--- START ---

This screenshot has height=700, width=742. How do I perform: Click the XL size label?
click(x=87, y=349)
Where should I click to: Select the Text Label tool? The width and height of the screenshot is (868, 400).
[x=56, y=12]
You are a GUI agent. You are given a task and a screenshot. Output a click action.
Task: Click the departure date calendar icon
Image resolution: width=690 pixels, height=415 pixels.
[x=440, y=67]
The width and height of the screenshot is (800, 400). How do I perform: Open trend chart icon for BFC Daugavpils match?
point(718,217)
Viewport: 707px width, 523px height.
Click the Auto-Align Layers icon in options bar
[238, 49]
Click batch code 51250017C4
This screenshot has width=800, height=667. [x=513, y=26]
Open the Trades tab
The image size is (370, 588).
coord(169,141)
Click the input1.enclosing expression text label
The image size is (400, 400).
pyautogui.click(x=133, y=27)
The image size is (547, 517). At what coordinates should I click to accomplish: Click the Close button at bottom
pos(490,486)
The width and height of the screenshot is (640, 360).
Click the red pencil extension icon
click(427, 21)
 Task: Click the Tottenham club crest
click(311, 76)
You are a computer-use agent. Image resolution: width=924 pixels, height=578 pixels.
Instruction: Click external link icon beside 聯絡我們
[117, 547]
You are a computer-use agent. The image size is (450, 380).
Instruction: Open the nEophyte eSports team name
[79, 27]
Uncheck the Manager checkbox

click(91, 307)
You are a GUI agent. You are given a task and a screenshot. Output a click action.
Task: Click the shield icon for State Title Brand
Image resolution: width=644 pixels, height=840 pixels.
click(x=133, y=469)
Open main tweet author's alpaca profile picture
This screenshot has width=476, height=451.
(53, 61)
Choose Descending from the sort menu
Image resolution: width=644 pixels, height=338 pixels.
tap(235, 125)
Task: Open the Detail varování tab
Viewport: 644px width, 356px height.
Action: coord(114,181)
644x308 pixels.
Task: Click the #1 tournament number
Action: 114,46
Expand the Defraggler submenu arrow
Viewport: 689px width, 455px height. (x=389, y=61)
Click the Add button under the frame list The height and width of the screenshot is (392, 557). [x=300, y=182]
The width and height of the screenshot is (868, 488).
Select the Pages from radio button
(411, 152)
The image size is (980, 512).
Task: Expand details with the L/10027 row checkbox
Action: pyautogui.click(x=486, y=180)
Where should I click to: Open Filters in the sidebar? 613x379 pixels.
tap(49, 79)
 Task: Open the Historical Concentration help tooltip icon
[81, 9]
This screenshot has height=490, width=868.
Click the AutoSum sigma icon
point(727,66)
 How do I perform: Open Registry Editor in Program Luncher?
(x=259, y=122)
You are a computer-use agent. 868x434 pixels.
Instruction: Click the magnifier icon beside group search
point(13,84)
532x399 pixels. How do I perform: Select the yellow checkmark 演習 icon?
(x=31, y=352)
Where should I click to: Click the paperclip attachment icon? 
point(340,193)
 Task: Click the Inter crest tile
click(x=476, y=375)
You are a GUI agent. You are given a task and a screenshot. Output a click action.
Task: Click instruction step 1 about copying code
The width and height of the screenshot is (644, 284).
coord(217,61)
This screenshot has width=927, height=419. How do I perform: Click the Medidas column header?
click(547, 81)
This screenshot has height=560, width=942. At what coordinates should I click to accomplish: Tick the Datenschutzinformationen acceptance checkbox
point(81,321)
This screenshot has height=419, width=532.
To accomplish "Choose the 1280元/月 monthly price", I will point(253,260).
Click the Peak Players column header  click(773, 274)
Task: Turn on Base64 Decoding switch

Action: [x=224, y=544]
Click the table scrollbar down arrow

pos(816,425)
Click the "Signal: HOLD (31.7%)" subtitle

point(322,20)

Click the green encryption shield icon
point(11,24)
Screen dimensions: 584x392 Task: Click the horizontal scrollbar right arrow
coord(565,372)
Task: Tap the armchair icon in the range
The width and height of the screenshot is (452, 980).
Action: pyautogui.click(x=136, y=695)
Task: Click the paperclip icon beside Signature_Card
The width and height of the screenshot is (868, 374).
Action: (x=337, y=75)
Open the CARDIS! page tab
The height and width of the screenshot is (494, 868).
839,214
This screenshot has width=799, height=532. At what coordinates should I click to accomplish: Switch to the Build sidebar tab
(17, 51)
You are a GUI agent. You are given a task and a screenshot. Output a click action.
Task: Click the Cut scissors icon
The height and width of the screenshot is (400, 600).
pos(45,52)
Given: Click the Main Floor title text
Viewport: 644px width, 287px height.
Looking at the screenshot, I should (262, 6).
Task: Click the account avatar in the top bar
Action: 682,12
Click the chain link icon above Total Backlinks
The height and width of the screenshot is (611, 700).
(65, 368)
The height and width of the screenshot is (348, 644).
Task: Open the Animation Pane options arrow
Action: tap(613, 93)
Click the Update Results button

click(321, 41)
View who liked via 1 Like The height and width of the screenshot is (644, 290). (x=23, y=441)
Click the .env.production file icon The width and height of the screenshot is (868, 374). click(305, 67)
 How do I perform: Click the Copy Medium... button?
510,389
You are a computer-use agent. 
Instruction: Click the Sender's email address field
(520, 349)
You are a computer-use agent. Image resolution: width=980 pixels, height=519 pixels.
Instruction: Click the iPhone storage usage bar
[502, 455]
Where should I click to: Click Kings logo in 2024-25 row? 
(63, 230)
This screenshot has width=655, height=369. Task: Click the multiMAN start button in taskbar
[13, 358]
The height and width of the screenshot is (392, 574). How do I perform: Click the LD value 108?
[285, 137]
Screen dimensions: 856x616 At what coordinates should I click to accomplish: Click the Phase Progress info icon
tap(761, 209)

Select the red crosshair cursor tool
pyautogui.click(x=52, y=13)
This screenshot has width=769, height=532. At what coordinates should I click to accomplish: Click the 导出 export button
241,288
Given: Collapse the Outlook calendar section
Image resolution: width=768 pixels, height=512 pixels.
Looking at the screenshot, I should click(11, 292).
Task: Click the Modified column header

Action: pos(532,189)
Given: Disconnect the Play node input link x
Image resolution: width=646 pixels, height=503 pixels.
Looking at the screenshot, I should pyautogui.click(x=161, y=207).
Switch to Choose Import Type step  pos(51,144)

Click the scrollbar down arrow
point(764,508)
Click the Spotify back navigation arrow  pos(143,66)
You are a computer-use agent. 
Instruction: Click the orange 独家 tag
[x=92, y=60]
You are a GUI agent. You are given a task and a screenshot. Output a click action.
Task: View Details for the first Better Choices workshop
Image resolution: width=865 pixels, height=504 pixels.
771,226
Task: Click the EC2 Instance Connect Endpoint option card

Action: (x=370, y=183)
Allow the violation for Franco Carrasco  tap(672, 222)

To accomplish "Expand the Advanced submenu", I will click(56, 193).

--- END ---

_Instructions to follow_
Write the material out exactly, with nothing left out.

_Solved problem_
This screenshot has height=700, width=742. How do I perform: Click the XL size label?
click(x=87, y=349)
Where should I click to: Select the Text Label tool? The width and height of the screenshot is (868, 400).
[x=56, y=12]
You are a GUI agent. You are given a task and a screenshot. Output a click action.
Task: Click the departure date calendar icon
Image resolution: width=690 pixels, height=415 pixels.
[x=440, y=67]
The width and height of the screenshot is (800, 400). How do I perform: Open trend chart icon for BFC Daugavpils match?
point(718,217)
Viewport: 707px width, 523px height.
Click the Auto-Align Layers icon in options bar
[238, 49]
Click batch code 51250017C4
This screenshot has width=800, height=667. [x=513, y=26]
Open the Trades tab
The image size is (370, 588).
coord(169,141)
Click the input1.enclosing expression text label
The image size is (400, 400).
pyautogui.click(x=133, y=27)
The image size is (547, 517). At what coordinates should I click to accomplish: Click the Close button at bottom
pos(490,486)
The width and height of the screenshot is (640, 360).
Click the red pencil extension icon
click(427, 21)
 Task: Click the Tottenham club crest
click(311, 76)
You are a computer-use agent. Image resolution: width=924 pixels, height=578 pixels.
Instruction: Click external link icon beside 聯絡我們
[117, 547]
You are a computer-use agent. The image size is (450, 380).
Instruction: Open the nEophyte eSports team name
[79, 27]
Uncheck the Manager checkbox

click(91, 307)
You are a GUI agent. You are given a task and a screenshot. Output a click action.
Task: Click the shield icon for State Title Brand
Image resolution: width=644 pixels, height=840 pixels.
click(x=133, y=469)
Open main tweet author's alpaca profile picture
This screenshot has width=476, height=451.
(53, 61)
Choose Descending from the sort menu
Image resolution: width=644 pixels, height=338 pixels.
tap(235, 125)
Task: Open the Detail varování tab
Viewport: 644px width, 356px height.
Action: coord(114,181)
644x308 pixels.
Task: Click the #1 tournament number
Action: 114,46
Expand the Defraggler submenu arrow
Viewport: 689px width, 455px height. (x=389, y=61)
Click the Add button under the frame list The height and width of the screenshot is (392, 557). [x=300, y=182]
The width and height of the screenshot is (868, 488).
Select the Pages from radio button
(411, 152)
The image size is (980, 512).
Task: Expand details with the L/10027 row checkbox
Action: pyautogui.click(x=486, y=180)
Where should I click to: Open Filters in the sidebar? 613x379 pixels.
tap(49, 79)
 Task: Open the Historical Concentration help tooltip icon
[81, 9]
This screenshot has height=490, width=868.
Click the AutoSum sigma icon
point(727,66)
 How do I perform: Open Registry Editor in Program Luncher?
(x=259, y=122)
You are a computer-use agent. 868x434 pixels.
Instruction: Click the magnifier icon beside group search
point(13,84)
532x399 pixels. How do I perform: Select the yellow checkmark 演習 icon?
(x=31, y=352)
Where should I click to: Click the paperclip attachment icon? 
point(340,193)
 Task: Click the Inter crest tile
click(x=476, y=375)
You are a GUI agent. You are given a task and a screenshot. Output a click action.
Task: Click instruction step 1 about copying code
The width and height of the screenshot is (644, 284).
coord(217,61)
This screenshot has width=927, height=419. How do I perform: Click the Medidas column header?
click(547, 81)
This screenshot has height=560, width=942. At what coordinates should I click to accomplish: Tick the Datenschutzinformationen acceptance checkbox
point(81,321)
This screenshot has height=419, width=532.
To accomplish "Choose the 1280元/月 monthly price", I will point(253,260).
Click the Peak Players column header  click(773, 274)
Task: Turn on Base64 Decoding switch

Action: [x=224, y=544]
Click the table scrollbar down arrow

pos(816,425)
Click the "Signal: HOLD (31.7%)" subtitle

point(322,20)

Click the green encryption shield icon
point(11,24)
Screen dimensions: 584x392 Task: Click the horizontal scrollbar right arrow
coord(565,372)
Task: Tap the armchair icon in the range
The width and height of the screenshot is (452, 980).
Action: pyautogui.click(x=136, y=695)
Task: Click the paperclip icon beside Signature_Card
The width and height of the screenshot is (868, 374).
Action: (x=337, y=75)
Open the CARDIS! page tab
The height and width of the screenshot is (494, 868).
839,214
This screenshot has width=799, height=532. At what coordinates should I click to accomplish: Switch to the Build sidebar tab
(17, 51)
You are a GUI agent. You are given a task and a screenshot. Output a click action.
Task: Click the Cut scissors icon
The height and width of the screenshot is (400, 600).
pos(45,52)
Given: Click the Main Floor title text
Viewport: 644px width, 287px height.
Looking at the screenshot, I should (262, 6).
Task: Click the account avatar in the top bar
Action: 682,12
Click the chain link icon above Total Backlinks
The height and width of the screenshot is (611, 700).
(65, 368)
The height and width of the screenshot is (348, 644).
Task: Open the Animation Pane options arrow
Action: tap(613, 93)
Click the Update Results button

click(321, 41)
View who liked via 1 Like The height and width of the screenshot is (644, 290). (x=23, y=441)
Click the .env.production file icon The width and height of the screenshot is (868, 374). click(305, 67)
 How do I perform: Click the Copy Medium... button?
510,389
You are a computer-use agent. 
Instruction: Click the Sender's email address field
(520, 349)
You are a computer-use agent. Image resolution: width=980 pixels, height=519 pixels.
Instruction: Click the iPhone storage usage bar
[502, 455]
Where should I click to: Click Kings logo in 2024-25 row? 
(63, 230)
This screenshot has width=655, height=369. Task: Click the multiMAN start button in taskbar
[13, 358]
The height and width of the screenshot is (392, 574). How do I perform: Click the LD value 108?
[285, 137]
Screen dimensions: 856x616 At what coordinates should I click to accomplish: Click the Phase Progress info icon
tap(761, 209)

Select the red crosshair cursor tool
pyautogui.click(x=52, y=13)
This screenshot has width=769, height=532. At what coordinates should I click to accomplish: Click the 导出 export button
241,288
Given: Collapse the Outlook calendar section
Image resolution: width=768 pixels, height=512 pixels.
Looking at the screenshot, I should click(11, 292).
Task: Click the Modified column header

Action: pos(532,189)
Given: Disconnect the Play node input link x
Image resolution: width=646 pixels, height=503 pixels.
Looking at the screenshot, I should pyautogui.click(x=161, y=207).
Switch to Choose Import Type step  pos(51,144)

Click the scrollbar down arrow
point(764,508)
Click the Spotify back navigation arrow  pos(143,66)
You are a computer-use agent. 
Instruction: Click the orange 独家 tag
[x=92, y=60]
You are a GUI agent. You are given a task and a screenshot. Output a click action.
Task: View Details for the first Better Choices workshop
Image resolution: width=865 pixels, height=504 pixels.
771,226
Task: Click the EC2 Instance Connect Endpoint option card

Action: (x=370, y=183)
Allow the violation for Franco Carrasco  tap(672, 222)

To accomplish "Expand the Advanced submenu", I will click(56, 193).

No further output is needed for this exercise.